Chesbro described HSU as an “incubator for change”— noting how its graduates have always gone on to change Humboldt County and the world for the better. However, rather than embracing students as leaders in progress, some Arcatans look upon HSU and its student body as a foreign entity. The flyers posted the night before Chesbro’s election show that the marginalization of the HSU student population can be traced back to a logging industry survival strategy that vilified conservationist students in the 1970s.

However, today’s dynamic is not only inherently racialized due to the demographic imbalance between student and non-student community members, but also heightened due to California’s persistent housing crisis. About 75% of HSU students live off campus, and Arcata has maintained an anti-growth disposition toward creating new housing even as the majority of residents (about 57%) overpay for housing (defined as monthly housing costs that exceed 30% of the household’s income).

To complicate the situation further, some of those in Arcata’s older generations who paved the way toward an environmentally progressive community are now vocal voices in opposing ideas for housing solutions. Over the last couple of decades, when planners or developers have used words like “high-density” and “infill,” residents have opposed projects that would create housing, increase walkability and bikeability, and support businesses en masse. Stewart shared her frustration with a community that sees itself as environmentally progressive yet is staunchly opposed to density in the city’s urban core. As she sees it, if the forest and farmland on either side of the city are to be protected, infill is a necessary tradeoff.

Today, Stillman personally manages more rental units in historic buildings than any other single individual in downtown Arcata. She stressed the need to maintain our current housing stock and ensure that all existing homes in town are used — a reality complicated by Arcata’s high percentage of absentee landlords.
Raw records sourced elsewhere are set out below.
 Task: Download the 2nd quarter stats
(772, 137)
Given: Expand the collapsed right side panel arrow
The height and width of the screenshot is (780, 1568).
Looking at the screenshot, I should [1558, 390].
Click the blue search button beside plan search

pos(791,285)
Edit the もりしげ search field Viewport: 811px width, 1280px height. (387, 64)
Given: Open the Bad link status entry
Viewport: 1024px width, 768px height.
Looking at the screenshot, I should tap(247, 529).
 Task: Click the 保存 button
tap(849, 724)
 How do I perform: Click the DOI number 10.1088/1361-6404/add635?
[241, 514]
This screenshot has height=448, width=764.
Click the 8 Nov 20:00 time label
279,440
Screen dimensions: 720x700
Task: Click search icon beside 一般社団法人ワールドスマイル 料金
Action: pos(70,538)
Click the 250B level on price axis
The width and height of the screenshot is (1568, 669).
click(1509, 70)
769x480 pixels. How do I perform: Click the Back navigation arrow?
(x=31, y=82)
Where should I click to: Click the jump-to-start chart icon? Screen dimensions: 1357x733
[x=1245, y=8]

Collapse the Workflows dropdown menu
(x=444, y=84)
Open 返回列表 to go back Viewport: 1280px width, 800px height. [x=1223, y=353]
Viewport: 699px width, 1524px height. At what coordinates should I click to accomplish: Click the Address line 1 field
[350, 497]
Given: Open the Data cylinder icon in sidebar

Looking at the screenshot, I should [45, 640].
Residents’ objections notwithstanding, the need for housing in Humboldt County is expected to grow. As populous centers south of Arcata face drought and wildfire, this region of coastal greenery is predicted to become a climate refuge. The 2020 California fire season provided a glimpse into this anticipated movement, as many (who could afford to) fled the air quality in the Bay Area for Humboldt County’s comparatively moderately smoky skies. California’s urban areas have also become unaffordable to those without six-figure salaries. Perhaps due to both environmental and economic migration, Humboldt has experienced a steady housing price increase since the beginning of the Covid-19 pandemic.

Making Change Where You’re Standing

Chesbro and I have worked together in Equity Arcata since my fellowship began. Before the pandemic, our working group (one of eight operating in different policy areas) hosted potlucks to bring Arcata’s student and non-student populations together in conversation and community.

This is an urgent need as student retention rates fall. In September 2019, HSU enrollment was reportedly down by more than 1,000. This decline was projected to continue, and has steepened since the pandemic began.

With potlucks off the table during the pandemic, our group applied for and received grants from local funders (including the CCRP via Stewart) to host “Free Meal & Stuff Distributions” for students –– hiring BIPOC-owned restaurants and food trucks and accepting community donations to provide a free meal and bag of free home goods, toiletries, gift certificates, a welcome note from a non-student community member, and other cost-saving items.

The work of welcoming youth is crucial — for the safety of students, especially BIPOC students, and so that Arcata doesn’t become, in Chesbro’s words, “a group of aging ‘60s and ‘70s graduates.” Equity work, pro-housing decisions, and re-embracing change in the Arcata community are necessary steps toward extending that welcome.

As Stewart said, “The best thing you can say to someone in a rural community is ‘you belong here.’”

Gillen Tener Martin has been a Lead for America Hometown Fellow since 2019.